Sharada Eswar is a South-Asian-Canadian curator, community arts, storyteller, arts educator, and theatre artist.

Sharada first trained in South Indian classical voice with Shri Krishnamurthy and veena (a string instrument) with Smt Subbalakshmi. She further developed her craft with other artists, including the Bombay Sisters, and the renowned Mallika Sarabhai at the prestigious Darpana Academy of Performing Arts in Ahmedabad, India. She represented India as part of the delegation sent to the India Abroad show in Paris and New York, and was one of the three chosen by the Centres Culturels des Lions Clubs de Paris to present Indian culture in Normandy, France.
Since immigrating to Canada, Sharada has garnered artistic credits as a curator, speaker, storyteller, author, playwright, translator, and arts educator with the Toronto Festival of Storytelling, the Royal Ontario Museum, Toronto District School Board, Harcourt Canada, Theatre Direct, Tarragon Theatre, Soulpepper Theatre, National Arts Centre, Jumblies Theatre, Weeseegechak Festival, Community Arts Guild, and others. Sharada and the Laboratory for Artistic Intelligence’s Chief Artistic Officer, Helen Yung, collaborated in 2014 on a community storytelling project with newcomer women in Thorncliffe, and again in 2018 on a book of recipes by newcomers attending ESL classes.

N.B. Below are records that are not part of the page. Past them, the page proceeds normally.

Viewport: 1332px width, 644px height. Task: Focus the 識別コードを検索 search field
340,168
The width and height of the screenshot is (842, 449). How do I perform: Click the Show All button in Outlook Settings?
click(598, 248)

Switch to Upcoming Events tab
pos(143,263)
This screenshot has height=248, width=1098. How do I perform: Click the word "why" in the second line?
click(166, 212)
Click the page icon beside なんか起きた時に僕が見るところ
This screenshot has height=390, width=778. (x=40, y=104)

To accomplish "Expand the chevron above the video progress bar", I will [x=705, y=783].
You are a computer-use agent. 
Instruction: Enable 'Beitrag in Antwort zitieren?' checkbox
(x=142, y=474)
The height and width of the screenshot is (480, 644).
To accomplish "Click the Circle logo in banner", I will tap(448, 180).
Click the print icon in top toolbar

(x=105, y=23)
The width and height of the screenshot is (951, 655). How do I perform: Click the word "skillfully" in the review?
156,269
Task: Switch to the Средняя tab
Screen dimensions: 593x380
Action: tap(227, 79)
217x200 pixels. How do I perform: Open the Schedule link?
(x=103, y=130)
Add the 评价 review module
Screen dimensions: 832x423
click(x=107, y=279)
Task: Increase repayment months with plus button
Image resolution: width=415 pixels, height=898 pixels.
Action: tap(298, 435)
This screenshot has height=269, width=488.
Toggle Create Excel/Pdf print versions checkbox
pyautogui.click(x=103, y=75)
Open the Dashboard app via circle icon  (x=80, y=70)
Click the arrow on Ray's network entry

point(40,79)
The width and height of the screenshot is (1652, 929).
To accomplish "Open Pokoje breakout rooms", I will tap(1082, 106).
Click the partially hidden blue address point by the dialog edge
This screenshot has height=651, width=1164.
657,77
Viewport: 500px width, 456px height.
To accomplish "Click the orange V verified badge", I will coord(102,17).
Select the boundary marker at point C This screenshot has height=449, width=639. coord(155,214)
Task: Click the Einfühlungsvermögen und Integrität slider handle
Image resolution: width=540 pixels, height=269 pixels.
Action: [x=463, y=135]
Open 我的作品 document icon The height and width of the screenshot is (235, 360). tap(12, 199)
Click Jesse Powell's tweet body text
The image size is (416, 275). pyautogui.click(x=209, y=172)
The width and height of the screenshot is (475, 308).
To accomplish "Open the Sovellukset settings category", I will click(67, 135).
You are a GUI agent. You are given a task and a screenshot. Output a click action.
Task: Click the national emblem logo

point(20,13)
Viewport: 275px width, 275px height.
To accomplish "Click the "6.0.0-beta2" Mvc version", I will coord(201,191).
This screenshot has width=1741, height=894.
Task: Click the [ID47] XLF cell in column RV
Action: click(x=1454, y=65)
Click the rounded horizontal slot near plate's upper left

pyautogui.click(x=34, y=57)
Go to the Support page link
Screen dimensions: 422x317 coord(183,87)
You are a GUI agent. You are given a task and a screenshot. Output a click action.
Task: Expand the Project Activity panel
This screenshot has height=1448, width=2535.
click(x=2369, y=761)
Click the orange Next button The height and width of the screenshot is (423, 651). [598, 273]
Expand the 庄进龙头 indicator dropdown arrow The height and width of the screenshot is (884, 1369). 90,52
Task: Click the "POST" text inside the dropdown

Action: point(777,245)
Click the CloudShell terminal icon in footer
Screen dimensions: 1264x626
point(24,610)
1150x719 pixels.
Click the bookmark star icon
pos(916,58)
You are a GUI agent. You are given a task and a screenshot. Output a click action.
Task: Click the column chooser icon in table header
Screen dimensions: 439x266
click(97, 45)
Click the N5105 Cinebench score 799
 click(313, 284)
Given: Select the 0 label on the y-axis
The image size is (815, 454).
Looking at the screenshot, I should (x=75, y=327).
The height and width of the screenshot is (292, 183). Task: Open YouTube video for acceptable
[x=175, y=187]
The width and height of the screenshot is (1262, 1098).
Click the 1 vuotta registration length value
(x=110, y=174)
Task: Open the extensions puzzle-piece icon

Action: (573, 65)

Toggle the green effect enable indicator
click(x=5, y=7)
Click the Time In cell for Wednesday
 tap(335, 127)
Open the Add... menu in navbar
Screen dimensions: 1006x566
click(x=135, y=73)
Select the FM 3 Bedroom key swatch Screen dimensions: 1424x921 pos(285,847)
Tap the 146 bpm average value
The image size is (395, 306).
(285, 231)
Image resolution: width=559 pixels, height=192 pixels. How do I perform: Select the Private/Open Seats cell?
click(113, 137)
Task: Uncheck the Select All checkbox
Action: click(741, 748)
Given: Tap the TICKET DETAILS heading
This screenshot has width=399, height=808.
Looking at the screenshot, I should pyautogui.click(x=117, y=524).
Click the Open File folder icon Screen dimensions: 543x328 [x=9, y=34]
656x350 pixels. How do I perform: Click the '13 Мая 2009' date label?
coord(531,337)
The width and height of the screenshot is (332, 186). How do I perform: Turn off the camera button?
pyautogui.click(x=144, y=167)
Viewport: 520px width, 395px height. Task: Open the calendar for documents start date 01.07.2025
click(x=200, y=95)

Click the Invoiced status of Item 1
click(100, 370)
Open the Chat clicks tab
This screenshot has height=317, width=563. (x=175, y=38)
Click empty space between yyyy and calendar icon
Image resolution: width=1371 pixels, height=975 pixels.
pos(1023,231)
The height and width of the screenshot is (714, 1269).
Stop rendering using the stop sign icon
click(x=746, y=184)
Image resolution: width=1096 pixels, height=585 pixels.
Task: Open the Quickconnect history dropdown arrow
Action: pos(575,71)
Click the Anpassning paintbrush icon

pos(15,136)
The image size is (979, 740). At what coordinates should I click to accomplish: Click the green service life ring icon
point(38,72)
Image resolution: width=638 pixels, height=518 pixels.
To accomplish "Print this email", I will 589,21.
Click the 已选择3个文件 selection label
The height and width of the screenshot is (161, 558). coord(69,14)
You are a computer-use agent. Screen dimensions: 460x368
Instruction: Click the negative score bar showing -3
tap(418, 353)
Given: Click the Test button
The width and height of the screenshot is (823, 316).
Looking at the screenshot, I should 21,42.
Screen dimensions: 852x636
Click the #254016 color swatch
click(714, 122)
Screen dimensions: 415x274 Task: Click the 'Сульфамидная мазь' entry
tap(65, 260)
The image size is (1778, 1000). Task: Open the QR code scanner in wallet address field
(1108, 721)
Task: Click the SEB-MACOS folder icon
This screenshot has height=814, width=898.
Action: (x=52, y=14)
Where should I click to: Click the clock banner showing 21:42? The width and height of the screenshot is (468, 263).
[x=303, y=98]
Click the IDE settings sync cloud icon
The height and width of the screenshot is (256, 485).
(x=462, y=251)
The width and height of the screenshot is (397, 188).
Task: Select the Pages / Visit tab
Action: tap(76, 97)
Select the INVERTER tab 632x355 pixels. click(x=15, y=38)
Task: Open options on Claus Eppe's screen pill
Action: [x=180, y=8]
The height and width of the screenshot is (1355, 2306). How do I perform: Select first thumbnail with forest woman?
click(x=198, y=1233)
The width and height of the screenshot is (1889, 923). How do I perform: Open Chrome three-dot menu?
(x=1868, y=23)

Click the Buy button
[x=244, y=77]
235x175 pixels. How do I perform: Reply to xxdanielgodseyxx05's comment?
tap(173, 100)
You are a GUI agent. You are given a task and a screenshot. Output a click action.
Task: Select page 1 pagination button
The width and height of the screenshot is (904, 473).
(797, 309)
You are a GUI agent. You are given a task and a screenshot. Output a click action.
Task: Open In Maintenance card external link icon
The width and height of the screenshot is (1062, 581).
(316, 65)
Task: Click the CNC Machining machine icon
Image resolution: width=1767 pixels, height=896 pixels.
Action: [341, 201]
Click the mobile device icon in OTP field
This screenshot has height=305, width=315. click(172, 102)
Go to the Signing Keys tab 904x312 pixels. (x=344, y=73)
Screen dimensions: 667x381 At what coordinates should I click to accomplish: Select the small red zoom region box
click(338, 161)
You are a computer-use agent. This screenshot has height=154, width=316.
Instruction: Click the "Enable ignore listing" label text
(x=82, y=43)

Sharada has recently received significant support from the Trillium Foundation to continue her “Border Crossings” project in partnership with the Art Gallery of Mississauga.

Nava Waxman

Nava Waxman is a Canadian visual artist who lives and works in Toronto. In her artistic practice, Waxman combines a range of media, including performance, drawing, and photography.

With an emphasis on process, gestures, and documentation, Waxman explores a different kind of temporalities, various forms of body movement, sometimes camera movement, as well as the use of sequential imagery, or the effect of blurring and erasure. She uses various choreographic methods to generate, construct, and repeat movements in a desire to explore multiple modes of body inscription, themes of ritual, continuity, and change.

Investigating ideas of movement, transition, and temporality, with notions of identity from both personal and cultural context, Waxman introduces contemporary attitudes to mark-making and gestures as an integrated art form. The main focus of her artistic practice is on the interpretation of gesture through subtle variations that are repeated in time and space.

Waxman’s work has been exhibited nationally and abroad. She holds a BA in Social Science and communication, and currently an MFA Candidate at York University, Toronto. Waxman is a recipient of grants from the Ontario Arts Council, Canada Council for the Arts, and the SSHRC Joseph Armand Bombardier Graduate Scholarship.

Aisha Sasha John

Aisha Sasha John‘s medium is energy. A poet and choreographer, Aisha is the author of I have to live. (McClelland & Stewart), finalist for the 2018 Griffin Poetry Prize, THOU (Book*hug), finalist for the 2015 Trillium Book Award, and TO STAND AT THE PRECIPICE ALONE AND REPEAT WHAT IS WHISPERED (UDP). Aisha was Writer-in-Residence at the University of Toronto (Scarborough) in 2018 and served as guest faculty for the 2019 Writing Studio residency program at The Banff Centre. Aisha is also the 2019-2022 Dancemakers’ Resident Artist—in 2021 she will commence research on an ensemble work DIANA ROSS DREAM. Her solo work the aisha of is premiered at the Whitney Museum in 2017.